For example, while the numbers might suggest that the right volume of cooling air is being pumped into the box, the fact remains that some servers are overheating and are threatening to break the service level agreement.(SLA). What do you do?
Here we'll look at some common problems and fixes.
Much attention has focused recently on data centres cooled by fresh air but the traditional closed box with chiller design using an open, hot aisle/cold aisle design remains dominant. In such circumstances, first check that the numbers are correct and that one watt of cooling is being supplied for each watt of computing power.
Hot air needs to be pumped out, so the capacity of the equipment removing it needs to match that of the chiller pumps. If they were acquired from separate manufacturers, an external contractor may be able to verify that the two systems are in fact in lockstep.
Here for the CRAC
CRACs (Computer Room Air Conditioners) offer cooling, heating, humidification and dehumidification, so all the CRACs working in the same area need to be operating in the same mode. If they are unco-ordinated, they waste energy fighting each other as one attempts to humidify while another dehumidifies.
If the the CRACs are not delivering cooling throughout despite being adequately specified and configured, check the temperature of the cooling fluid - whether water or glycol --directly from the surface of the pipe.
If cooling is patchy, with the equipment in some racks reporting problems, then they may be suffering from poor air distribution, which can cause hot air from the back of the rack to recirculate round to the front. This can especially be a problem in racks that are not fully populated, so that air can easily find its way to the front.
To check, record the temperatures in each aisle so you can compare and find the hotspots, taking a measurement at 1.5 metres above the floor. You should expect these temperatures to be between 20-25 degrees C. Blanking plates may be the simple answer.
Bear in mind too that it's possible for customers in a co-location facility to install equipment and fail to log it correctly, resulting in unexpected hotspots.
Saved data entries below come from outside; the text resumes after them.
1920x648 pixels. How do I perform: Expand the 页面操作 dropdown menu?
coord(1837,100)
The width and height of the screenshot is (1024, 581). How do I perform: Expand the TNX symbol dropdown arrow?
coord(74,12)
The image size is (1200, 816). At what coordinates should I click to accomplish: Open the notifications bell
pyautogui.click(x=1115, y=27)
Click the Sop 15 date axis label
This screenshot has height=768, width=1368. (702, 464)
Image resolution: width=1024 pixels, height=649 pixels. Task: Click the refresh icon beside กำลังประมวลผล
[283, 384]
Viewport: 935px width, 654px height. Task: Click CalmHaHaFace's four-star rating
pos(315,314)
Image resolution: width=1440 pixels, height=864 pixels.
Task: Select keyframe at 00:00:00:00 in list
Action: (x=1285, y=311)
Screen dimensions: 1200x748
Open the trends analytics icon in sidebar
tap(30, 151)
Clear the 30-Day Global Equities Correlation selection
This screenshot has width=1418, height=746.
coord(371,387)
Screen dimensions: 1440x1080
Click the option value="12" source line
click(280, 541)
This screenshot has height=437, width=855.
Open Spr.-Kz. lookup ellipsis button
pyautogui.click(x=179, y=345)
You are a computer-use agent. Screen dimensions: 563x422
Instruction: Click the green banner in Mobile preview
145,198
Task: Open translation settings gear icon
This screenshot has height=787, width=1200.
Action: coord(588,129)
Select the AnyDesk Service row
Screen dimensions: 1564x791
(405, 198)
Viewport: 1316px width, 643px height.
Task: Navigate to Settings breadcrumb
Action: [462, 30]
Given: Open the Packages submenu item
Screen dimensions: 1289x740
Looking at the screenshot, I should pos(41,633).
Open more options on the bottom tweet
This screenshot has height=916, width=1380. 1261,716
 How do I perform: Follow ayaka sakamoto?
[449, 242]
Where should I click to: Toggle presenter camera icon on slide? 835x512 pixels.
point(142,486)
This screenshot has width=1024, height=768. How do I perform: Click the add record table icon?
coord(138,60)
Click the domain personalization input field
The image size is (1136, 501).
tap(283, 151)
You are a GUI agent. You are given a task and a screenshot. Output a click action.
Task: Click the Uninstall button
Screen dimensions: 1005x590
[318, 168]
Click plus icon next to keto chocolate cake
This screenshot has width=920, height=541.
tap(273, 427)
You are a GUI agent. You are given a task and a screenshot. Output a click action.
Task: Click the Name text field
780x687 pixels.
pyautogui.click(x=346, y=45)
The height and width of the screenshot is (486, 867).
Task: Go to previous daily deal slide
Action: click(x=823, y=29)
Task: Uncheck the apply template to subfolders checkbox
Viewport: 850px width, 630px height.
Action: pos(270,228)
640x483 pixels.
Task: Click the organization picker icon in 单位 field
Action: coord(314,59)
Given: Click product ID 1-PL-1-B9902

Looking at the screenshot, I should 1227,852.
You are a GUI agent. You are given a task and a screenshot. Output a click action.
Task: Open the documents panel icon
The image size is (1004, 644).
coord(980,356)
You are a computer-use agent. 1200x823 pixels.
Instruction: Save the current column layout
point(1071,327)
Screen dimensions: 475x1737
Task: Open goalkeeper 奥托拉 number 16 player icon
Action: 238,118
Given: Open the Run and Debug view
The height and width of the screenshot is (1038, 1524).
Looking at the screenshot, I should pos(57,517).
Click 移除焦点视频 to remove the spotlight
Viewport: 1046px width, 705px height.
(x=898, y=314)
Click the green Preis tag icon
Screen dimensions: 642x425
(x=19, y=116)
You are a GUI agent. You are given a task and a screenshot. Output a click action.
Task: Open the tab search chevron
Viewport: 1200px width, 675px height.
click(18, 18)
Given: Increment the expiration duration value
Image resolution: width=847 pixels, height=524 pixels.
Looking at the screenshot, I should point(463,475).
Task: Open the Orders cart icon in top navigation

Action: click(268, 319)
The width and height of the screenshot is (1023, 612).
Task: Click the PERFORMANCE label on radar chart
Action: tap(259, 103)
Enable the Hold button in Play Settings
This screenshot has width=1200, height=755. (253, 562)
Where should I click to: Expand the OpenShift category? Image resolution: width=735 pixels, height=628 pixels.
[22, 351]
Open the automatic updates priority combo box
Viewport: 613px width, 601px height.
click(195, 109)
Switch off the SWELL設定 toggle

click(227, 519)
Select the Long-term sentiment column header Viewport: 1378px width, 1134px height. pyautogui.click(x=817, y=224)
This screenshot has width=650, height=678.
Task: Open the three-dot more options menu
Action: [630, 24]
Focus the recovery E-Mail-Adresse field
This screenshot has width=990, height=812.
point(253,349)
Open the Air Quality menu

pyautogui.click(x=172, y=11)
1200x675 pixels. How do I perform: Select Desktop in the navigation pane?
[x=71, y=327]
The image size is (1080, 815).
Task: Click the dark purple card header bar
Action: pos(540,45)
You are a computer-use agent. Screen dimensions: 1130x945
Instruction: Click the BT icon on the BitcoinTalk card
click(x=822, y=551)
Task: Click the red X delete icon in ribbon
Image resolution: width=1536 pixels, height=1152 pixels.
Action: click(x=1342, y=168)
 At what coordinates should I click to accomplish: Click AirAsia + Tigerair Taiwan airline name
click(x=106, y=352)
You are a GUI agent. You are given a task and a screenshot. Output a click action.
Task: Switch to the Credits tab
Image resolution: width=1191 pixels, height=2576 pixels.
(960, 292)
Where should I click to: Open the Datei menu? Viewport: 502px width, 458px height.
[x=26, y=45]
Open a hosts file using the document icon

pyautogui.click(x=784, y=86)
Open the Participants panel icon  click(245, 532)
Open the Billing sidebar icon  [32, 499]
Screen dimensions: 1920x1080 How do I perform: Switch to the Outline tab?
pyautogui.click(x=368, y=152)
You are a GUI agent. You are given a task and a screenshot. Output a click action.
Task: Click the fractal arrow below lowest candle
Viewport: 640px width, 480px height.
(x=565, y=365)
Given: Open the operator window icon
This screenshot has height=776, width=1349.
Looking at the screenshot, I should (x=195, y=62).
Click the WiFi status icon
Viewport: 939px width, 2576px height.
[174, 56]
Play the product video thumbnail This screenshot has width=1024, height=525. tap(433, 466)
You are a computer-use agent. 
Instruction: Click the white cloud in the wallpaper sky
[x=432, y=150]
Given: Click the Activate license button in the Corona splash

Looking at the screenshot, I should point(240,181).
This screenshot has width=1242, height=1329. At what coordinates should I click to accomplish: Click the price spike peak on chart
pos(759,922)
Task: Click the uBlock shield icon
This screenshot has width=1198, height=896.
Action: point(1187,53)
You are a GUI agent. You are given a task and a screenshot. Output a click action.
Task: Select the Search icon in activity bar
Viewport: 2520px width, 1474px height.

Having found the hotspots, check the air velocity from the floor grilles. It may be that the underfloor air velocity is too high which can be counter-productive, as it leads to air being sucked out rather than being pumped in. The underfloor air path can easily become obstructed, while voids and missing floor tiles can have an adverse effect on air pressures.
Finally, it sounds daft but it's worth checking that all the rack-mounted gear is installed the right way round so that the vents are exhausting into the hot aisle.
All the above is about responding to problems but it makes just as much sense to be proactive and check on a regular basis that the system is delivering as it should. In this way you can pick up a failing CRAC unit that's running below capacity before it becomes an emergency, prompted perhaps by the installation of a new, heat and power-intensive rack full of blade servers. ®